Тот год – от морозов 9-го января до отцветающих астр манифеста – принес на самом деле столько же и так же, как в марте дряхлые снега приносят тысячи, миллионы звонких студеных ручьев.

Старший сын Нагорного дорос уже до шестнадцати лет, и он ушел от отца, он поселился в коммуне, взяв в коммуне на себя дела садовода и дворника, он по пятам ходил за Леонтием Шерстобитовым, а когда Шерстобитов уходил и не позволял идти за собой, он упоенно читал книги, оставляемые для него Надеждою Андреевной Торцевой.

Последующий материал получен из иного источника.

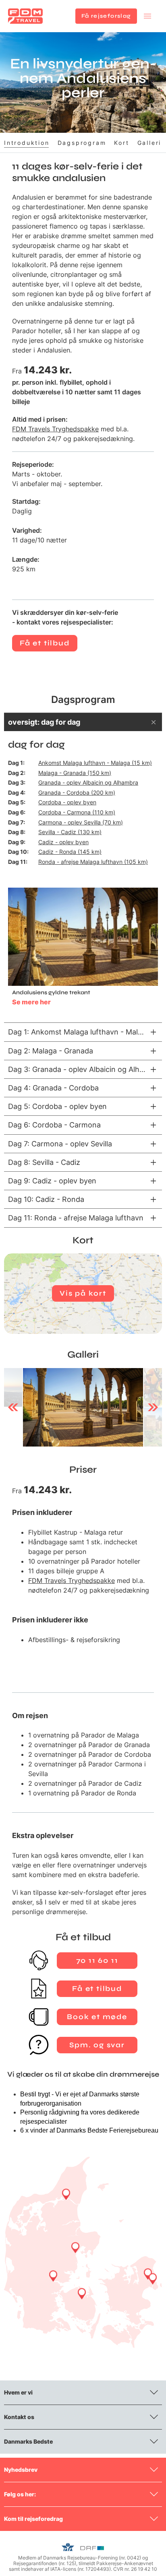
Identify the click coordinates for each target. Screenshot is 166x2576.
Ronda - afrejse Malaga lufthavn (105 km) (93, 861)
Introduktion (27, 142)
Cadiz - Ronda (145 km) (70, 851)
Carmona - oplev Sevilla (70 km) (80, 822)
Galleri (149, 142)
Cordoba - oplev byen (67, 802)
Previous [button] (13, 1407)
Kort (121, 142)
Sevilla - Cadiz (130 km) (70, 831)
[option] (83, 1407)
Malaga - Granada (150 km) (74, 772)
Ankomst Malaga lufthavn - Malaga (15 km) (95, 762)
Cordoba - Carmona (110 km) (76, 812)
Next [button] (153, 1407)
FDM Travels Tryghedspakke (55, 429)
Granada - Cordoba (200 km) (76, 792)
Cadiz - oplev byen (63, 842)
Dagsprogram (82, 142)
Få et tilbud (45, 643)
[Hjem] (25, 16)
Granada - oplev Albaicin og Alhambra (88, 782)
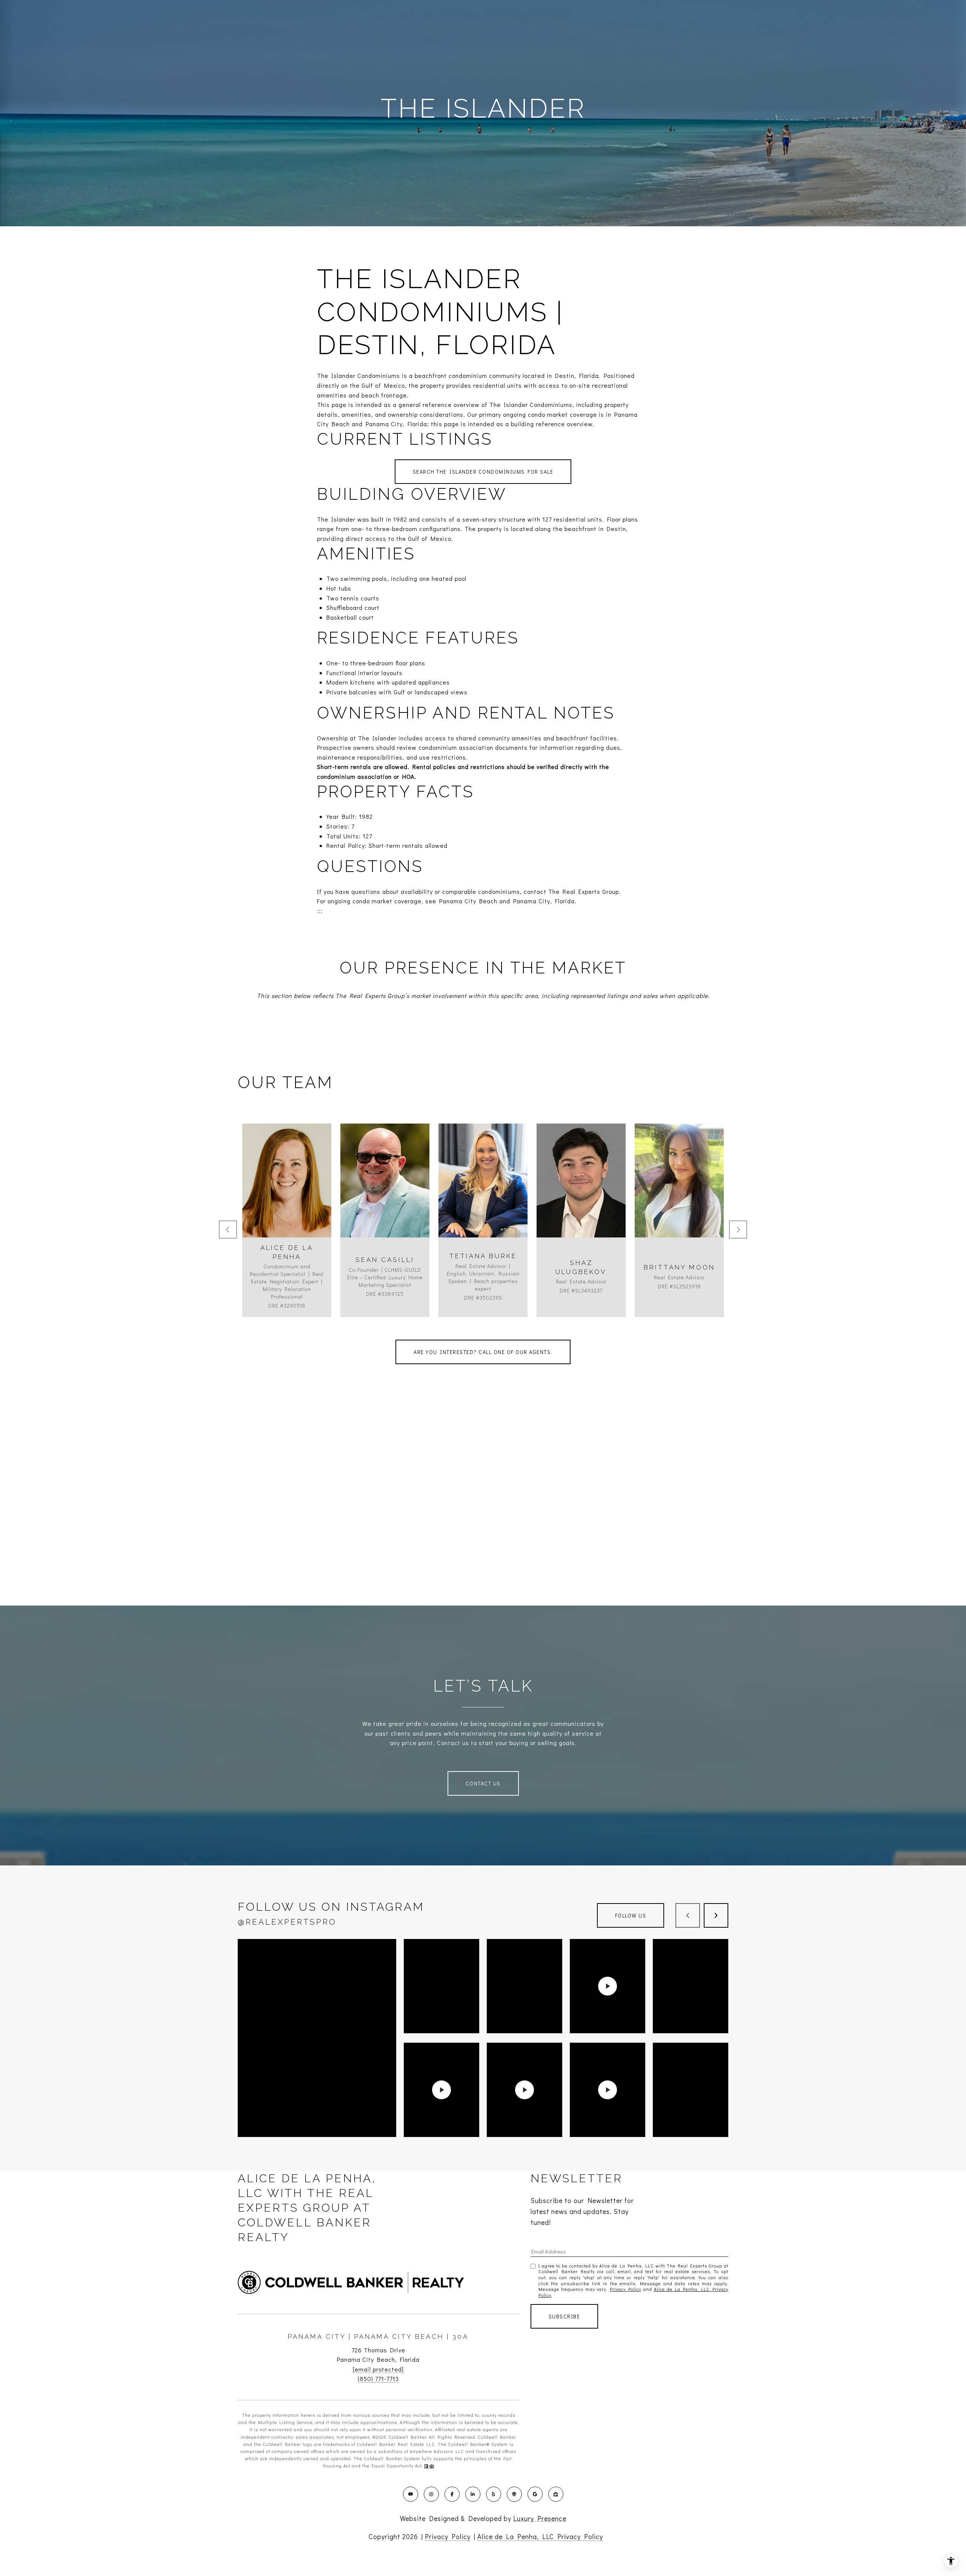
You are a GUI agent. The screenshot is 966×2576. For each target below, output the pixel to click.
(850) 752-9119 (483, 1200)
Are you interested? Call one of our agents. (483, 1352)
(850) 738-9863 (679, 1200)
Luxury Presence (539, 2518)
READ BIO (287, 1233)
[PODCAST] (514, 2494)
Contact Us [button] (483, 1783)
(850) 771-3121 (581, 1200)
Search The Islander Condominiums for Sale (483, 471)
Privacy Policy (625, 2289)
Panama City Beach (468, 901)
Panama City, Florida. (545, 901)
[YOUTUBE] (410, 2494)
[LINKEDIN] (472, 2494)
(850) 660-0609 (287, 1200)
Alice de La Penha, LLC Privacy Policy (540, 2536)
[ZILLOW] (555, 2494)
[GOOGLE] (535, 2494)
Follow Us (630, 1915)
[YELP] (493, 2494)
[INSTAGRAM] (431, 2494)
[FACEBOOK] (452, 2494)
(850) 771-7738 (385, 1200)
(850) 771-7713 (378, 2379)
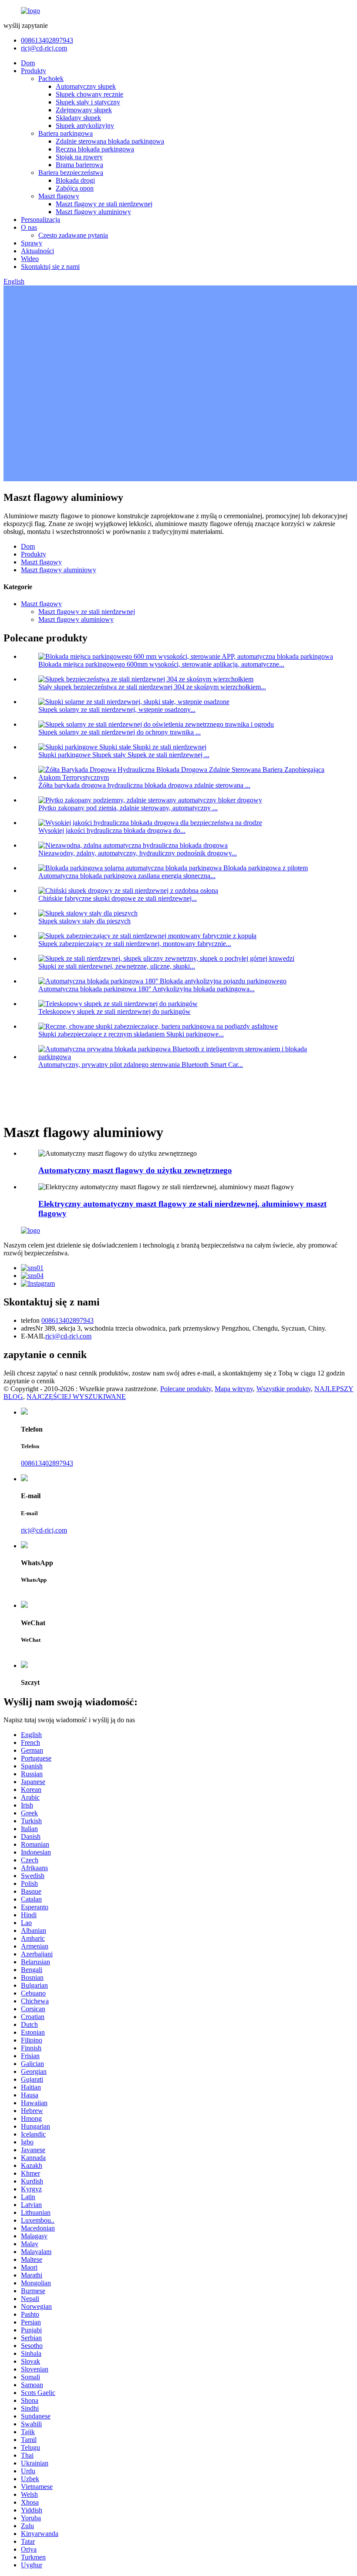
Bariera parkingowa (65, 133)
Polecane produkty (185, 1388)
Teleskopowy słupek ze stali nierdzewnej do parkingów (114, 1011)
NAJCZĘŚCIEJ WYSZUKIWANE (76, 1396)
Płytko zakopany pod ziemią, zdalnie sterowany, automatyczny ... (128, 808)
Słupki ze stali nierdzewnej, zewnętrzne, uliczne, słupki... (116, 966)
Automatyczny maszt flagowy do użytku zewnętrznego (135, 1170)
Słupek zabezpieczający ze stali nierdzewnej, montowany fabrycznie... (134, 943)
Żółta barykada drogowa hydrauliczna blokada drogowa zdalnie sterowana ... (144, 785)
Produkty (33, 70)
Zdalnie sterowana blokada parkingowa (110, 141)
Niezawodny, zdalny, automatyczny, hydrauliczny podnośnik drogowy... (137, 853)
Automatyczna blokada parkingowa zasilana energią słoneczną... (127, 875)
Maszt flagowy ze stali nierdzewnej (104, 204)
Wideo (30, 258)
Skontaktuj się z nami (50, 266)
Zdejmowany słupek (84, 110)
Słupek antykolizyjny (85, 125)
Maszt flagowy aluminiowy (93, 211)
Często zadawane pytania (73, 235)
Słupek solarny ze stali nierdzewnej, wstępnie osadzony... (116, 709)
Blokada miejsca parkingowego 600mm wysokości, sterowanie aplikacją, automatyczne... (161, 664)
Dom (28, 63)
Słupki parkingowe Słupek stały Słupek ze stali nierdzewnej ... (123, 754)
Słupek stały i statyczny (88, 102)
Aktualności (37, 251)
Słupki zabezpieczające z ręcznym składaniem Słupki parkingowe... (131, 1034)
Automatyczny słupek (86, 86)
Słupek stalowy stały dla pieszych (84, 921)
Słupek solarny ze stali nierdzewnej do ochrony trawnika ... (119, 732)
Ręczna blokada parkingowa (95, 149)
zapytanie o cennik (29, 1381)
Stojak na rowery (79, 157)
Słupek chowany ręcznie (89, 94)
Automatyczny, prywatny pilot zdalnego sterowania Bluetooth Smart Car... (140, 1064)
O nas (29, 227)
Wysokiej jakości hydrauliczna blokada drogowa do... (111, 830)
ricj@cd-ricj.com (44, 48)
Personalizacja (40, 219)
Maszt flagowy (58, 196)
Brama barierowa (79, 164)
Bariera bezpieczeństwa (70, 172)
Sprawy (31, 243)
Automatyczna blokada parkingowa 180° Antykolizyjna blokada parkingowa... (146, 989)
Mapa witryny (234, 1388)
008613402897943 (47, 40)
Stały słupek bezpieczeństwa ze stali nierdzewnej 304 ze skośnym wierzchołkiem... (152, 687)
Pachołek (51, 78)
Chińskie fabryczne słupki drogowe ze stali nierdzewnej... (117, 898)
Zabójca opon (75, 188)
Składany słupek (78, 117)
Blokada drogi (75, 180)
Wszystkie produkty (283, 1388)
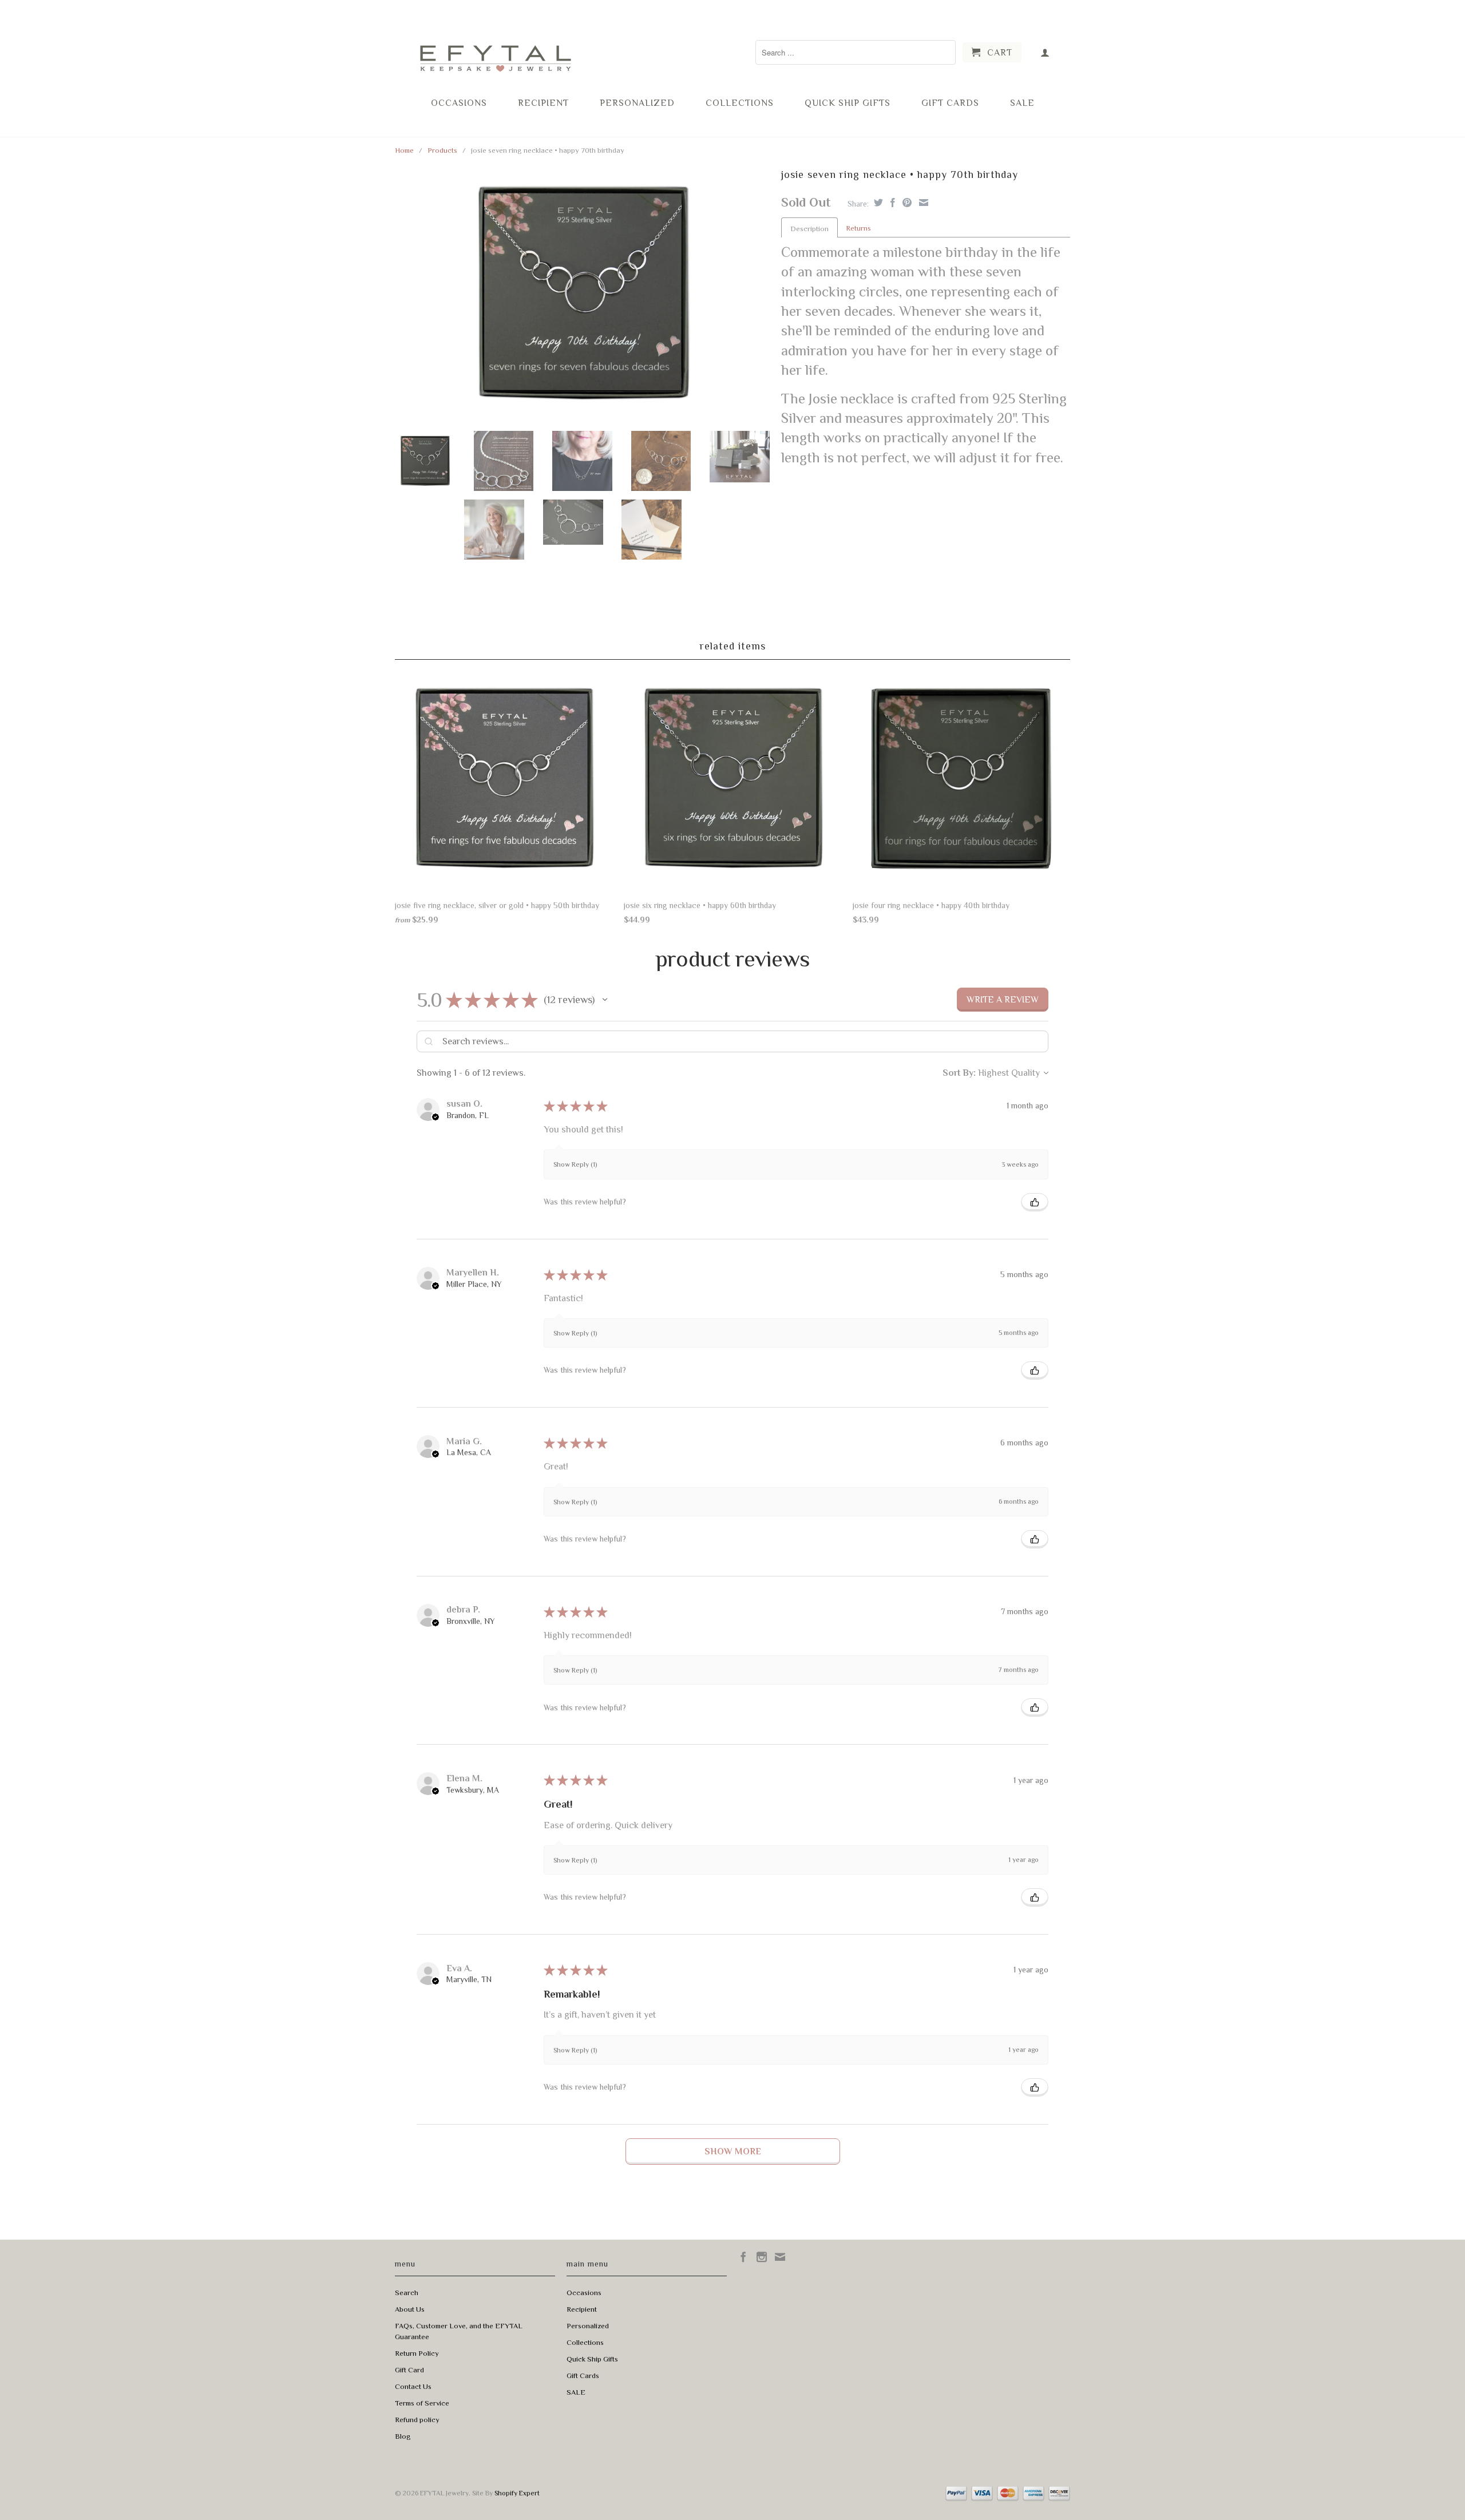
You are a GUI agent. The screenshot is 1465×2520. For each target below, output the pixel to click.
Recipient (543, 103)
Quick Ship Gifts (847, 103)
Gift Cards (950, 103)
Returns (858, 228)
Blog (403, 2436)
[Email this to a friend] (922, 202)
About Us (410, 2309)
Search (406, 2292)
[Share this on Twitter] (877, 202)
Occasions (459, 103)
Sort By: (959, 1073)
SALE (1022, 103)
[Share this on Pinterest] (906, 202)
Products (442, 150)
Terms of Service (422, 2403)
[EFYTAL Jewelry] (495, 48)
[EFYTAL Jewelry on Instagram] (762, 2257)
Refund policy (417, 2419)
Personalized (637, 103)
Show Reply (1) (575, 1164)
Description (809, 228)
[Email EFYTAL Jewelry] (780, 2257)
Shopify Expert (517, 2493)
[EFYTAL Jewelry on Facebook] (743, 2257)
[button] (605, 1000)
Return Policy (417, 2353)
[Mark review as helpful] (1034, 1202)
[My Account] (1045, 52)
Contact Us (413, 2386)
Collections (740, 103)
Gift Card (409, 2370)
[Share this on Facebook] (891, 202)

А старший Нагорный, художник, вдруг не менее упоенно, чем сын над книгами, сдвинув к черту в угол, доспехами к стене, всех своих рыцарей и голых женщин, – первый раз, должно быть, за все свое художничество написал рабочего с молотом в руке, – того рабочего, репродукция с которого на открытках долго ходила по России памятником 905 года, – единственная вещь, сделанная Нагорным, которая не осталась у него в башне. Художник появился в коммуне, как сын. Он хотел делать все, что ему указывали, он хотел учить рисованию, он вешал на стенах в коммуне плакаты в будущее и карикатуры на бывшее, на старый мир, которыми бредил ночами у себя в башне.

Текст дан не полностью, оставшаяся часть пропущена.